Antes da tecelagem propriamente dita é preciso preparar os fios de urdidura, dispostos numa tela de fios paralelos sobre o cilindro do tear. O entrelaçamento, manual ou mecânico, consiste em passar entre o conjunto de fios de urdidura o fio da trama, fazendo funcionar o tear. A trama é preparada dispondo-se o fio numa canela colocada na lançadeira. Os teares podem ser simples, de bordado, de tapeçaria, horizontais, verticais, jacquard, manuais, mecânicos ou automáticos. O primeiro tear automático foi criado na Inglaterra, no século XIX.

Acabamento e tingimento. O termo acabamento refere-se ao conjunto de procedimentos químicos e mecânicos empregados para melhorar a apresentação do produto final, com exceção do tingimento. Quando saem do tear e antes de receberem tratamento, os tecidos são chamados de tecidos cinzentos, não por sua cor, mas por serem, em geral, sujos, ásperos e pouco atraentes.

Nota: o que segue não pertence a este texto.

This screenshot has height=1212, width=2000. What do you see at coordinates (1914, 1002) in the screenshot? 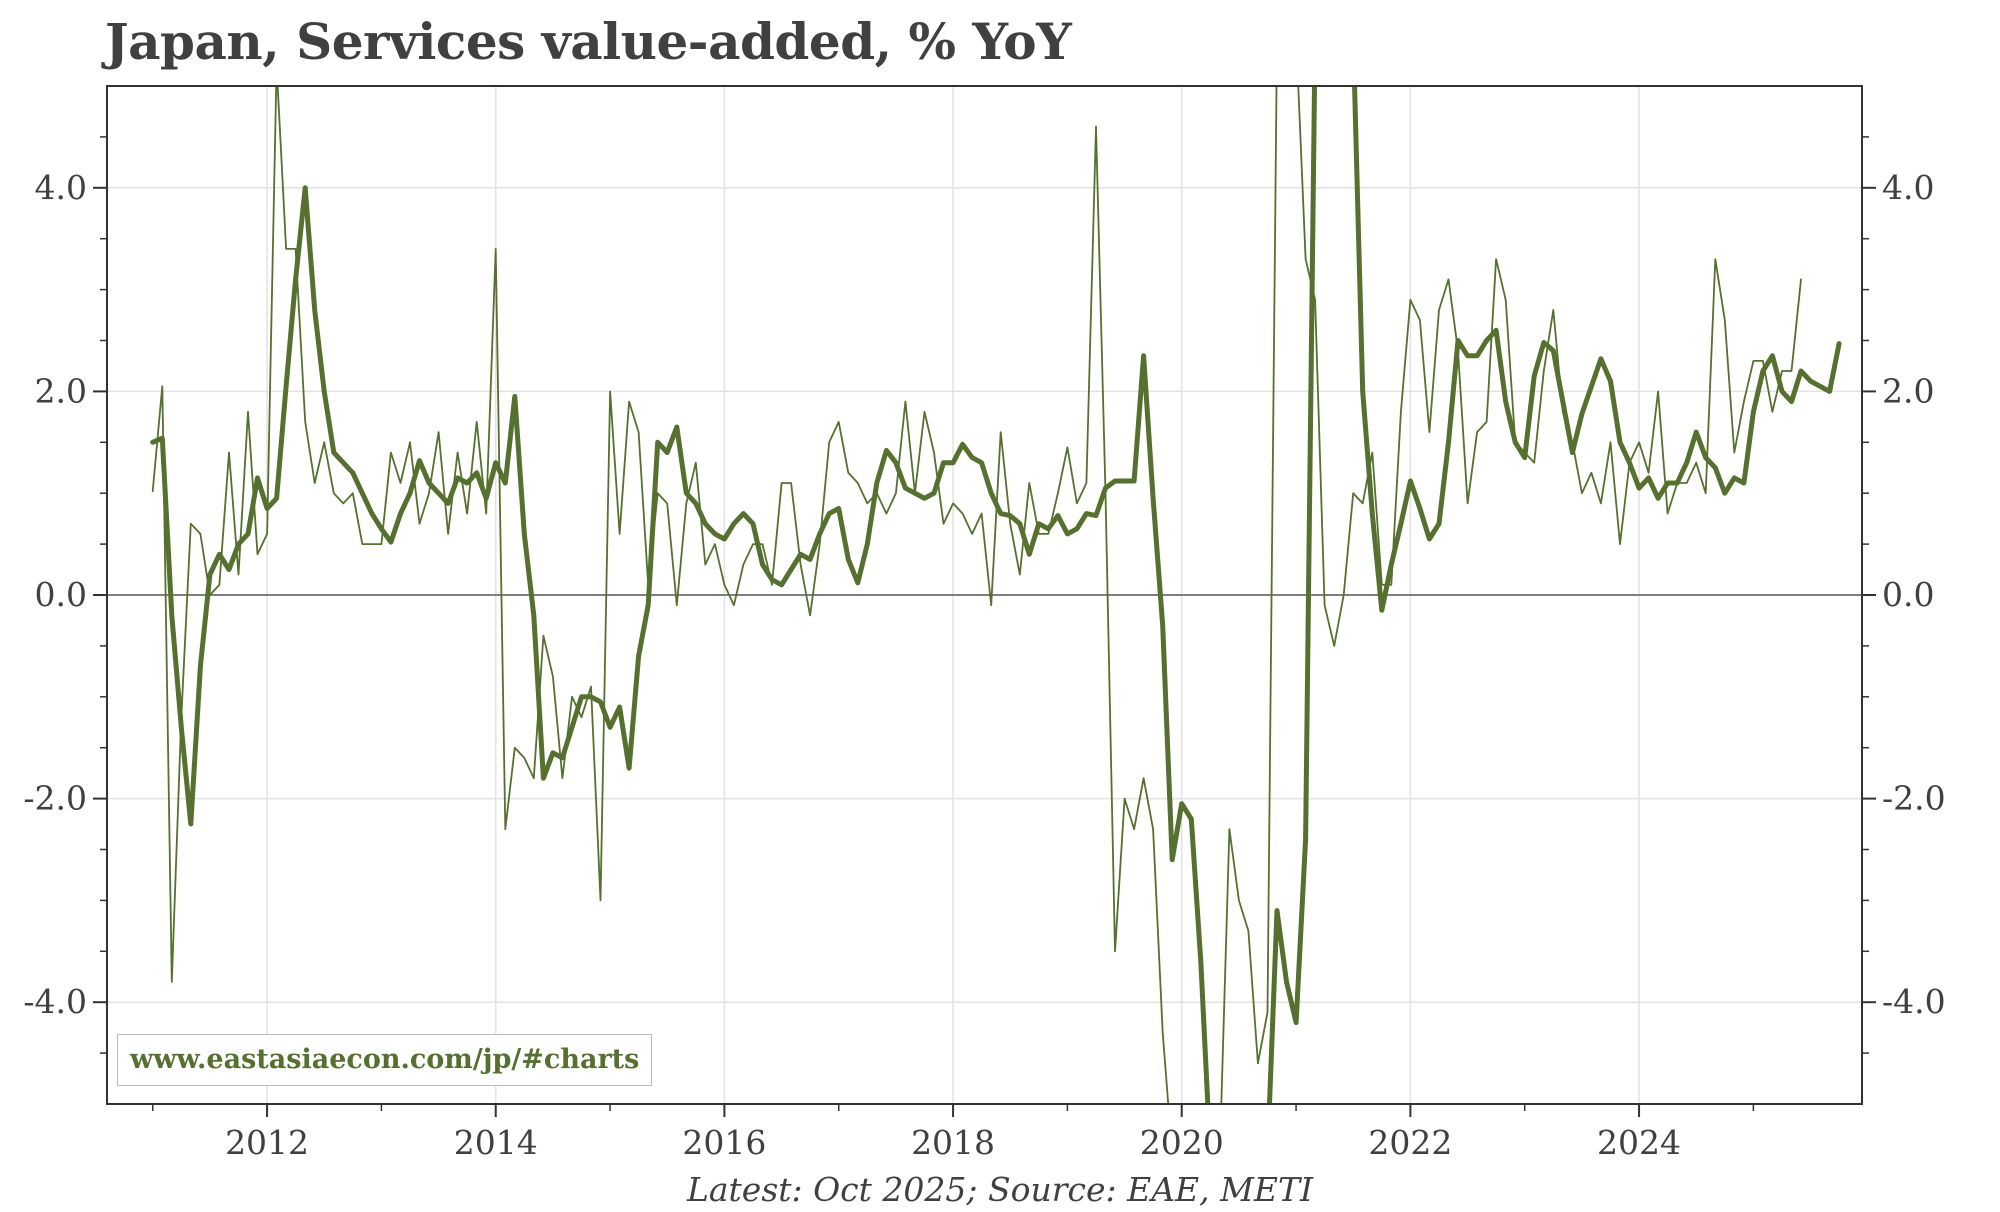
I see `y-right-tick-label: -4.0` at bounding box center [1914, 1002].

Para eliminar as impurezas, lavam-se os tecidos cinzentos, que podem ser também alvejados antes de passarem pelo processo de tingimento. Os tecidos de algodão são submetidos a um processo especial, denominado mercerização, um banho de soda cáustica que dá mais resistência e lustro às fibras. Os tecidos podem também ser acetinados, engomados ou submetidos a pré-encolhimento (sanforização). O último passo na produção de tecidos é a impressão de desenhos ou a aplicação de pigmentos e tintas.

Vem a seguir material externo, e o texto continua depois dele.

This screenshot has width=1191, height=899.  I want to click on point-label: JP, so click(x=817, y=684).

Indústria têxtil no Brasil - Ainda no século XVI, panos grosseiros, feitos em teares manuais pelos escravos, começaram a suprir as necessidades parciais do pequeno mercado colonial brasileiro. As oficinas de tecer e fiar, criadas depois, foram extintas com o alvará régio de 5 de janeiro de 1785, que proibiu as manufaturas de algodão, seda e linho, excetuadas as que produziam tecidos baratos destinados aos escravos. Só no começo do século XIX, possivelmente em 1813 ou 1814, surgiram as primeiras tecelagens mecânicas. Já em 1881, registravam-se 44 fábricas em todo o país, das quais 12 na Bahia.

A indústria têxtil brasileira deve muito a Delmiro Gouveia que, no início do século XX, tentou suprir os mercados nacionais com a produção de sua Companhia Agro-Fabril Mercantil, instalada em Pedra AL. Empregando mil operários, o estabelecimento deu enorme impulso à cultura do algodão no país. O primeiro surto relevante da indústria têxtil ocorreu entre 1900 e 1915. Durante a primeira guerra mundial, as fábricas nacionais supriram o mercado interno, substituindo cerca de metade dos têxteis que o país deixou de importar.

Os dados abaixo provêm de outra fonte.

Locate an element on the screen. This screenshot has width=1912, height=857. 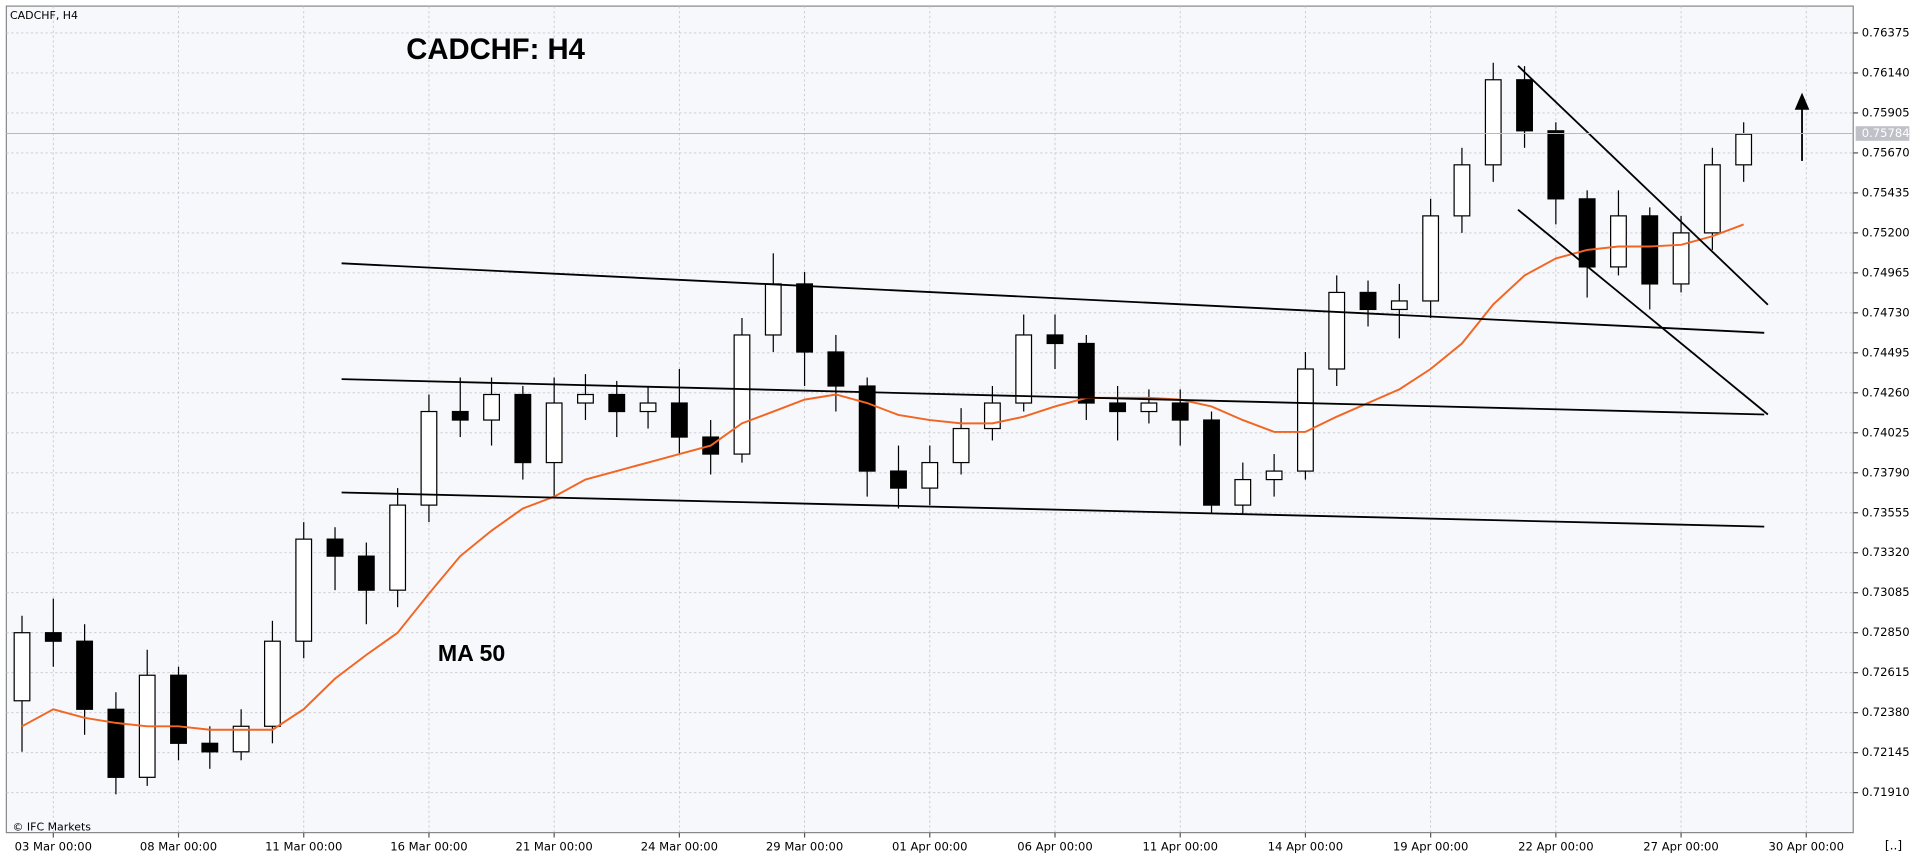
x-tick-label: 11 Mar 00:00 is located at coordinates (304, 847).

No período de entreguerras, quando ocorreu o início da industrialização brasileira, a indústria têxtil começou a declinar, devido à falta de renovação de seu equipamento e à inelasticidade do mercado. A partir da década de 1960, um programa de estímulo às fusões de empresas e de modernização do equipamento permitiu certo grau de recuperação. No entanto, a participação da indústria têxtil no conjunto da indústria de transformação diminuiu, gradativamente, em termos do valor agregado e da participação do pessoal ocupado.

A indústria têxtil, implantada inicialmente no Nordeste, veio a concentrar-se nas regiões Sudeste e Sul, com São Paulo respondendo por cerca de metade da produção total. A crise da indústria têxtil brasileira, que eclodiu no final da década de 1970 e começo da de 1980, com o fechamento de numerosas fábricas, fez-se sentir mais fortemente no Nordeste. Os principais problemas eram os elevados preços das matérias-primas, o custo do frete, dificuldades de colocação dos produtos no mercado internacional e o envelhecimento do parque fabril. Esse último fator se tornava ainda mais relevante diante da modernização do equipamento nos países desenvolvidos, que promoviam a automatização de linhas inteiras de produção e, em consequência, a diminuição do custo da mão-de-obra.